Selected passage:
-----

Written by me of course as a term paper, hopefully it can be of use to you guys.
In both Endo’s Silence and Dante’s Inferno the main characters struggle with why God does what he does. In Silence, Rodrigues struggles with God’s silence. The main characters develop in their understanding of God. In Dante’s Inferno, Dante struggles with God’s justice displayed in Hell. Dante comes to understand himself better through studying the story and suffering of the condemned souls in Hell. Rodrigues comes to know himself and the Lord better through the direct confrontation with the Japanese government and his trial with the fumie.
Rodrigues struggles with God’s silence throughout the book. He feels that whenever he needs to hear from God the most, God remains ever silent with his arms crossed. In one of Rodrigues’ most dire hours, he tries “repeating the prayer again and again he tried wildly to distract his attention; but the prayer could not tranquilize his agonized heart ‘Lord, why are you silent? Why are you always silent…?’” (Endo 92). Rodrigues is perplexed at why God keeps his silence when His intervention and assurance is most desperately needed. Throughout the book God breaks his silence but once, and that is when Rodrigues hears Jesus speak out from the fumie saying, “trample! It was to be trampled on by men that I was born into this world. It was to share men’s pain that I carried my cross” (171). Rodrigues is told directly that he should trample upon the fumie, not to save the peasants, because that is Jesus’ purpose in carrying the cross. He does it not to save his own skin, unlike those in Japan would have done. Kichijiro fits what any normal Japanese would have done; he says “‘father, what can I do, a weak person like me? I didn’t betray you for money. I was threatened by the officials’” (114). When he says that he is a weak person, he is referring to when he succumbed to trampling on the fumie—he does it willingly without the intense inner reflection like Rodrigues—he also make an allusion to Judas when he says that he didn’t betray him for money.

-----

Supplied information:
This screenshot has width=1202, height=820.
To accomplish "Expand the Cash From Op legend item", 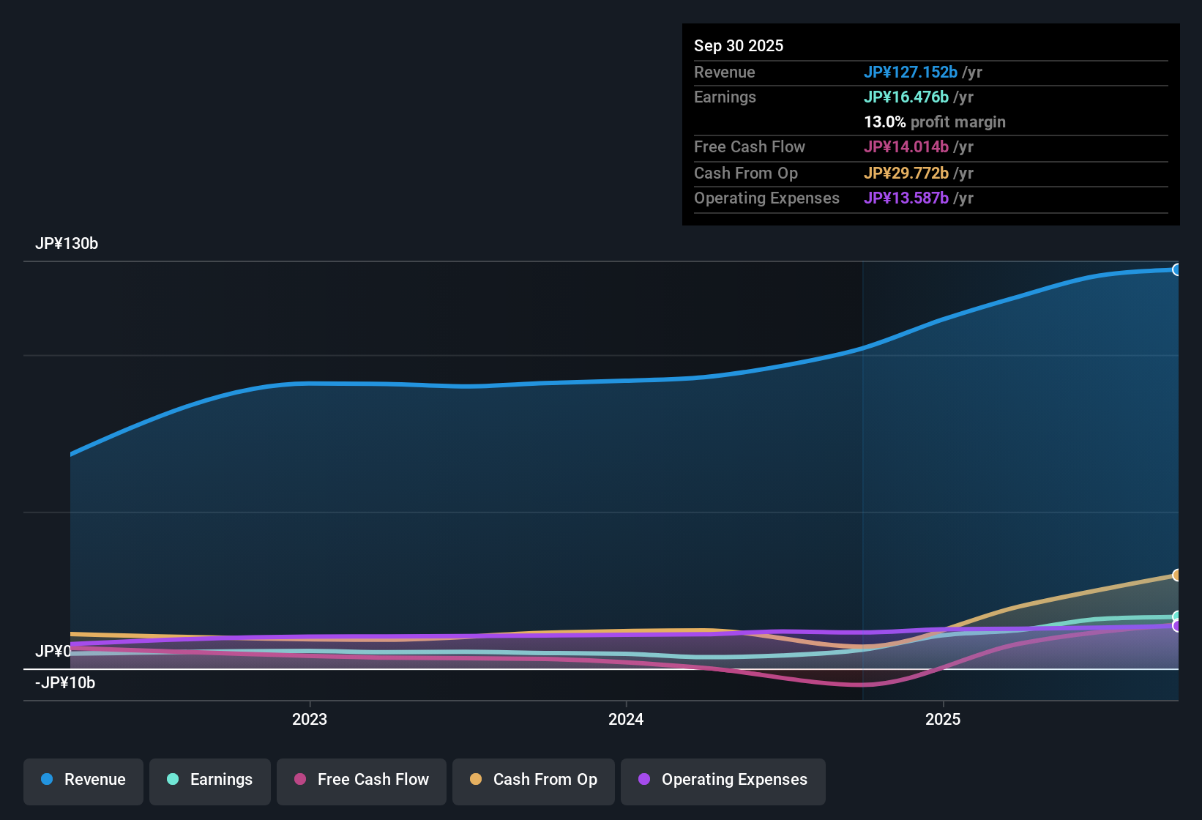I will tap(533, 780).
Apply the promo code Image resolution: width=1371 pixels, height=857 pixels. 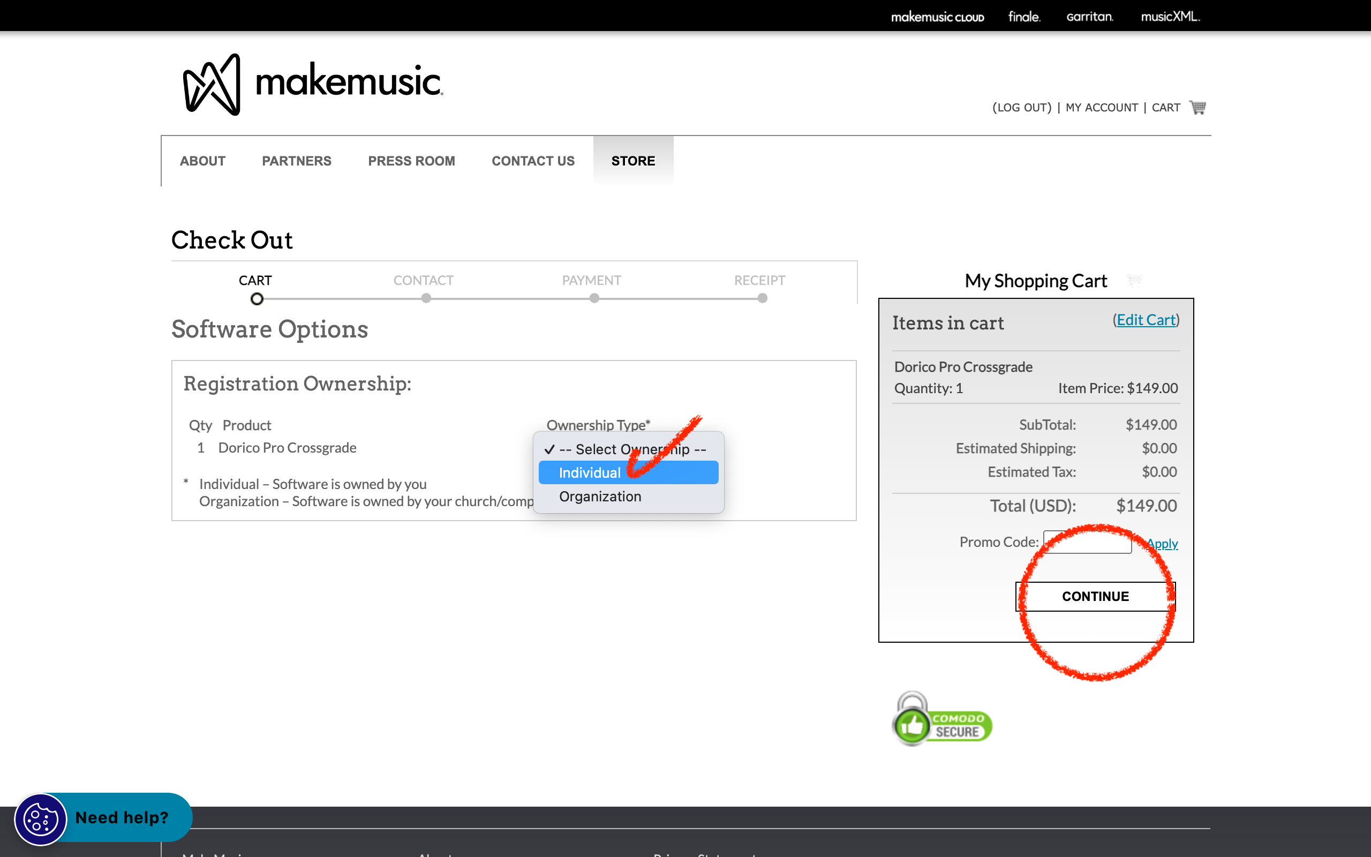[1163, 544]
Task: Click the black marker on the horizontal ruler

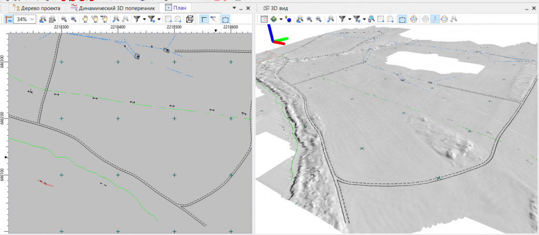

-----

Task instructions:
- a) Translate this sentence from the term paper on Silence and the Inferno into Spanish: "Dante comes to understand himself better through studying the story and suffering of the condemned souls in Hell."
- b) Pick up the term paper on Silence and the Inferno after its last sentence and carry it on.

Answers to the exercise:
- a) Dante llega a comprenderse mejor a sí mismo al estudiar la historia y el sufrimiento de las almas condenadas en el Infierno.

- b)
In order to understand Rodrigues’ change in spiritual enviornment it is necessary to understand that the gap between the understanding of the Eastern world God and the Western world God had grown without the guidance of priests because of the persecution of the Christians. In the East, Inoue tells Rodrigues that even “From the beginning those same Japanese who confused ‘Deus’ and ‘dainichi’ twisted and changed our God and began to create something different… the Japanese did not believe in the Christian God but in their own distortion” (Endo 148). Rodrigues is reluctant to accept that “This country is a more terrible swamp than you can imagine. Whenever you plant a sapling in this swamp the roots begin to rot; the leaves grow yellow and wither. And we have planted the sapling of Christianity in this swamp… ” (148). Up until his apostasy he probably thought that Christianity had always withered solely because of the furious persecution by the government, but since his apostasy he realizes that Japan truly is a swamp. Yet “could one sacrifice not only one’s body, but one’s very moral integrity for the sake of others?” (Shusaku Endo: Criticism 4). Rodrigues Sacrifices his moral integrity so that some peasants can be spared from furthur bodily harm. When Rodrigues thinks of what he should do if he becomes a captive of the Japanese authorities. He thought that he would be the one braving the various tortures, but when he is forced to whatch others having to do so for his sake, he eventually gives in. He feels like he has been wading through the swamp untill he got so tired theat he just falls face first, but by falling in he has given up and now the guide can take over. His guide through the swamp of Japan is Jesus.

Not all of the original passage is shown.